To do: Below is a listing; restate from it, character for character, the lines beginning at the line holding "Click the date" and ending at the line holding "This screenshot has height=630, width=1280.", both included.
****************************************
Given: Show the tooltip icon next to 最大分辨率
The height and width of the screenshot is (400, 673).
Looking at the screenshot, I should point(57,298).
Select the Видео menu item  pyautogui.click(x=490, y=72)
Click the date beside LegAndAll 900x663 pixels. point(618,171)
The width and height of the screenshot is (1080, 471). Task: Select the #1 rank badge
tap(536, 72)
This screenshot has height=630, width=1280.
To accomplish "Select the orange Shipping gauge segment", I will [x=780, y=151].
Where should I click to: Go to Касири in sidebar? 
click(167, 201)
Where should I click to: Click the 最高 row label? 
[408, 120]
****************************************
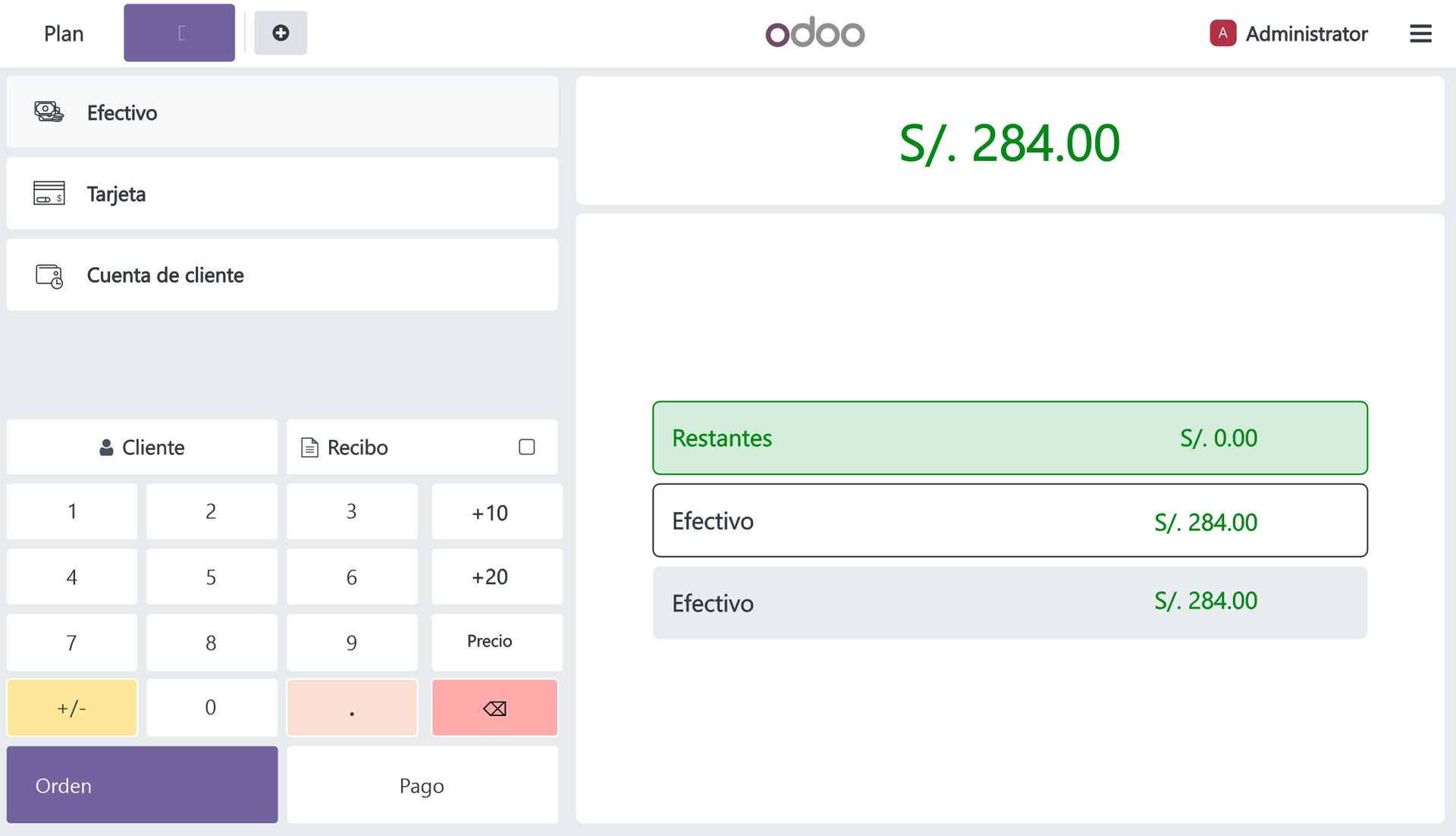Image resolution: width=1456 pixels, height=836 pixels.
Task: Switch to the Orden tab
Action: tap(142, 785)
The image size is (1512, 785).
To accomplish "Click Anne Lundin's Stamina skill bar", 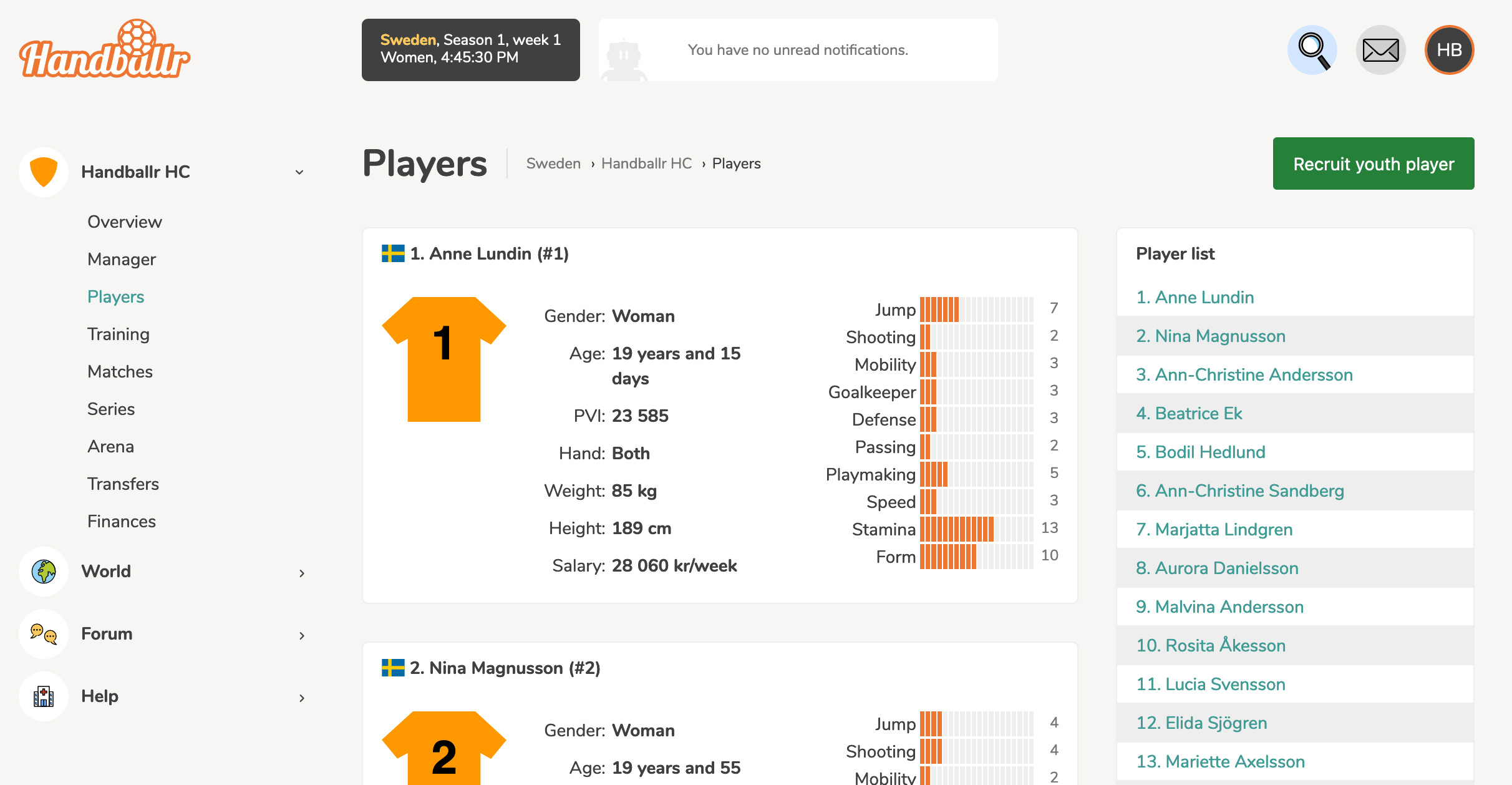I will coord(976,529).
****************************************
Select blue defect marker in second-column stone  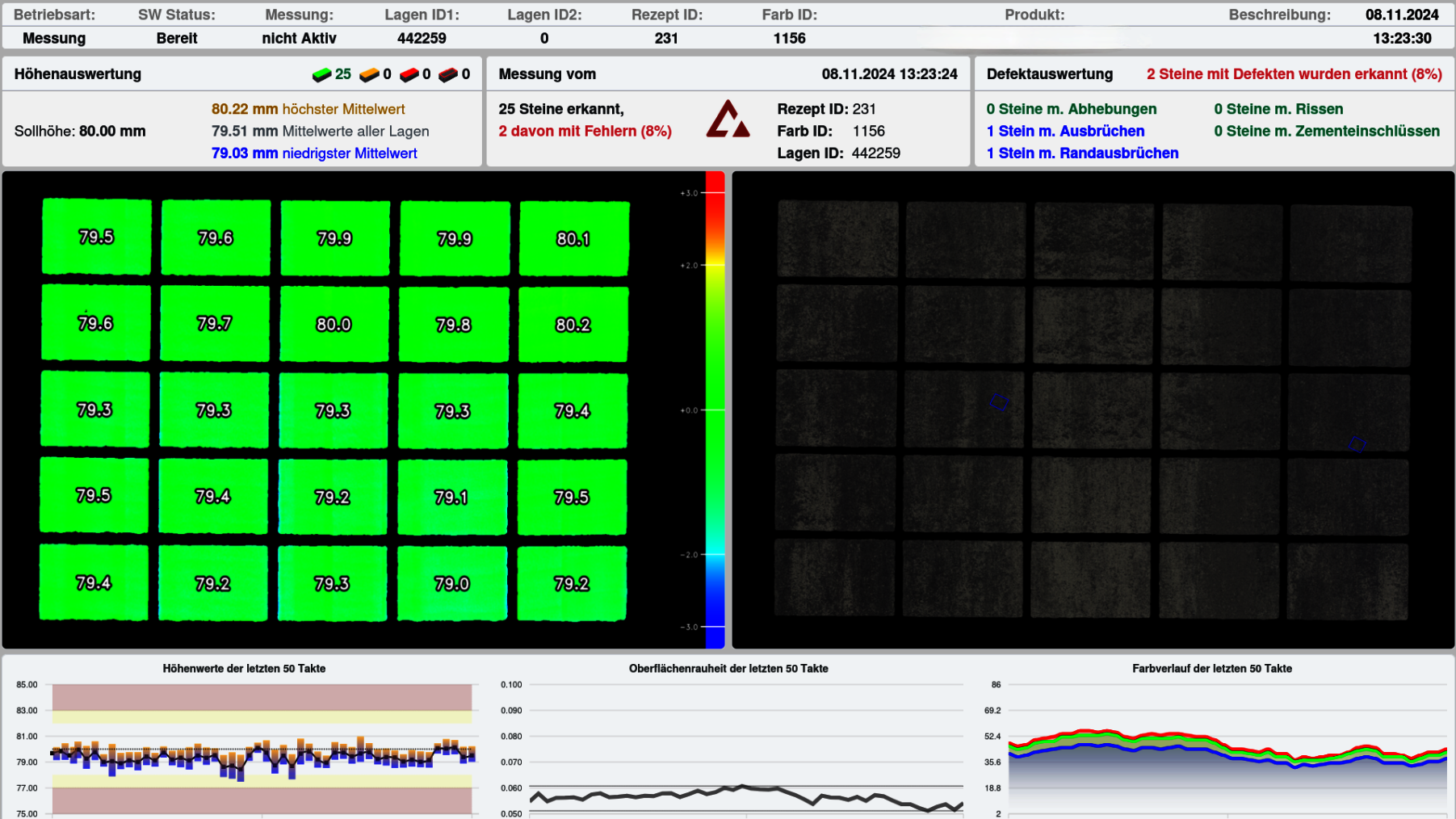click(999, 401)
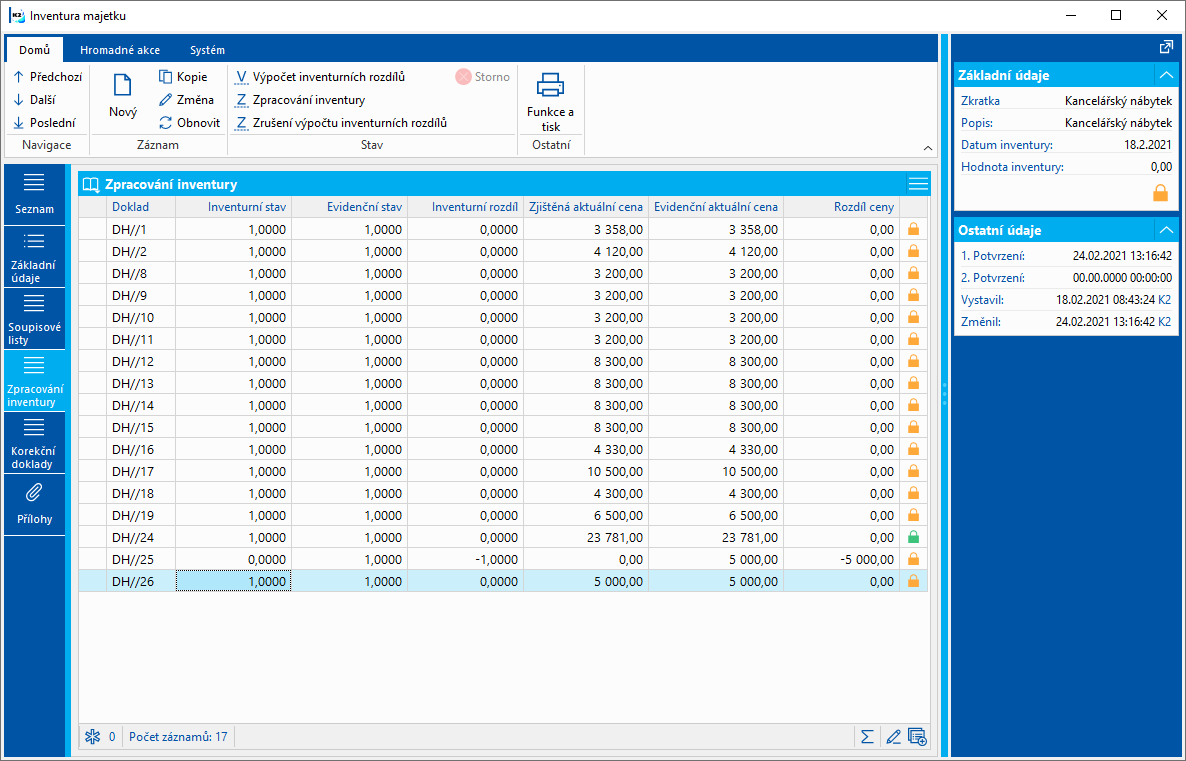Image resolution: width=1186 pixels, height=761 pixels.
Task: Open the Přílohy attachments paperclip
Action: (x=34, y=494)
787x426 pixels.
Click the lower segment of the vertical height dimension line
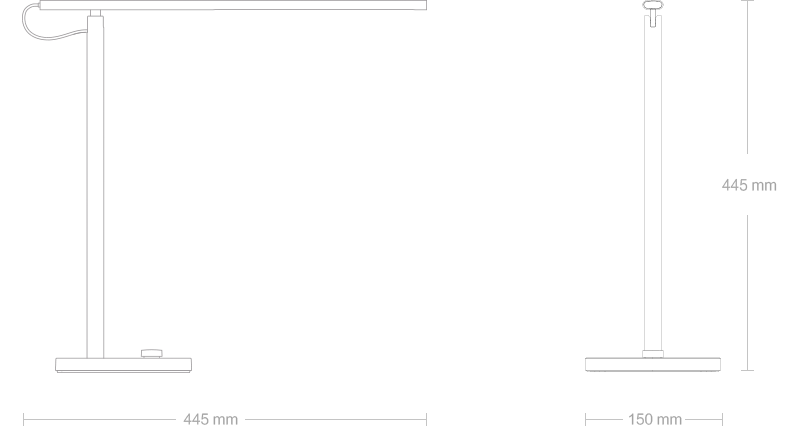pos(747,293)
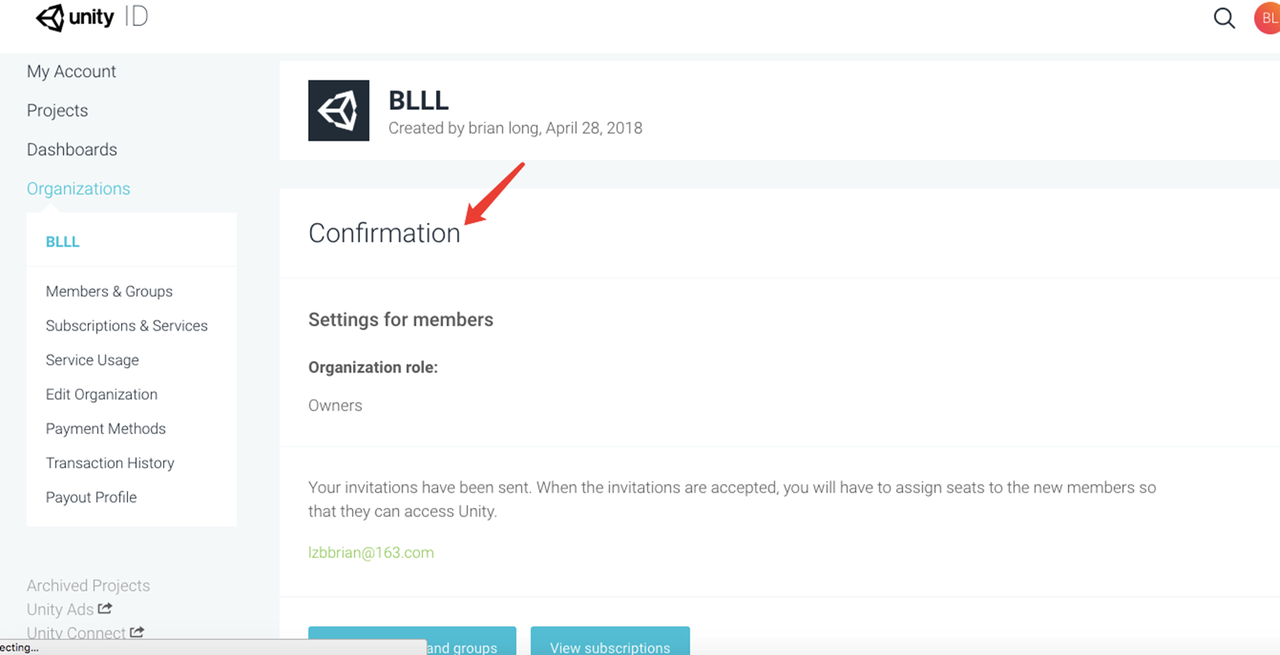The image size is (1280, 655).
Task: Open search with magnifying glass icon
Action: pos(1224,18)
****************************************
Answer area:
Click the date beside LegAndAll 900x663 pixels. point(618,171)
The width and height of the screenshot is (1080, 471). Task: Select the #1 rank badge
tap(536, 72)
This screenshot has height=630, width=1280.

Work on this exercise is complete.